Irgendwann kamen wir dann auch in Köthen an und wurden mit einem Pferdekarren auf ein Dorf in der Nähe gebracht, wo die Familie vorläufig Unterkunft fand.

 

Seit dem unsanften Aufbruch in Birnai waren nicht mehr als fünf Tage vergangen, aber genau ist mir das nicht im Gedächtnis geblieben, denn die Zeiten erforderten viel Durchhaltevermögen.

Hilde traf hier später zufällig auf ihre Familie aus Sebusein.

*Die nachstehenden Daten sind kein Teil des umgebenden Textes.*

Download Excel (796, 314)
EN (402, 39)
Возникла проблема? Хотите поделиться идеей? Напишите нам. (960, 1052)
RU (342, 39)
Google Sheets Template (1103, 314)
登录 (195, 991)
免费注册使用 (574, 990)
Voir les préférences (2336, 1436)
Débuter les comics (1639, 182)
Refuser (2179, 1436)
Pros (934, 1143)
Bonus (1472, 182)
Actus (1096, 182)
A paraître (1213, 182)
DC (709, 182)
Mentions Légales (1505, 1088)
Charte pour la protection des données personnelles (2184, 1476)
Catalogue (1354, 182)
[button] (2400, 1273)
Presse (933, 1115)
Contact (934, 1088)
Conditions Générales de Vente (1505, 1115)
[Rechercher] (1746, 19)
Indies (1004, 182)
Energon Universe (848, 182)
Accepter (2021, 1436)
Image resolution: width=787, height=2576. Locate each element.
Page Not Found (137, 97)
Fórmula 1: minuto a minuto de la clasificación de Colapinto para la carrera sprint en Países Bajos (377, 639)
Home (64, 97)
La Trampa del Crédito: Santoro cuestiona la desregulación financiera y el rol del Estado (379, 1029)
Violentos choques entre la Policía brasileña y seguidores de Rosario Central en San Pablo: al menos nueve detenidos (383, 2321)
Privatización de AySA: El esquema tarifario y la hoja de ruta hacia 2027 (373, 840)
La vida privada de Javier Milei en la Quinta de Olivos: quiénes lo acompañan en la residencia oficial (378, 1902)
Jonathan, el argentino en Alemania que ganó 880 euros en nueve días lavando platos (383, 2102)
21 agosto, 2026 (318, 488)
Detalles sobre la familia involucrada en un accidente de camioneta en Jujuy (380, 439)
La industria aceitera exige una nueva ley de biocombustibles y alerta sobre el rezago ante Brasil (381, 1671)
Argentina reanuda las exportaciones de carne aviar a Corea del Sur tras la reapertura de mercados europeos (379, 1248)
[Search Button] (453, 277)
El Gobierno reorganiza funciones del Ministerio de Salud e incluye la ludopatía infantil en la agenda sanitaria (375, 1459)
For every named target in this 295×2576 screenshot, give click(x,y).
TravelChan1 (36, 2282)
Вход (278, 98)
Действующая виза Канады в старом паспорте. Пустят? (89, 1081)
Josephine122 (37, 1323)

Beiden Familien wurde dann im Zuge der Bodenreform im selben Ort ein Grundstück zugewiesen, sie nur wenige hundert Meter auseinander lagen. Foret und ich hielten uns noch bis Mitte neunzehnhundert-siebenundvierzig bei den Uberts auf und halfen ihnen während der Eingewöhnung auf dem Feld und mit dem Vieh, das ihnen für die Selbstversorgung nun zur Verfügung stand. Guten Gewissens konnten Foret und ich nun wieder unserer Mission nachgehen, da meine Herzensmenschen nun wieder ein eigenes Dach über dem Kopf hatten. Unser Weg führte uns nun über die weite fruchtbare Ebene nach Westen, dem Harz entgegen. Möglicherweise konnten wir dort wieder Hinweise auf unser Volk finden.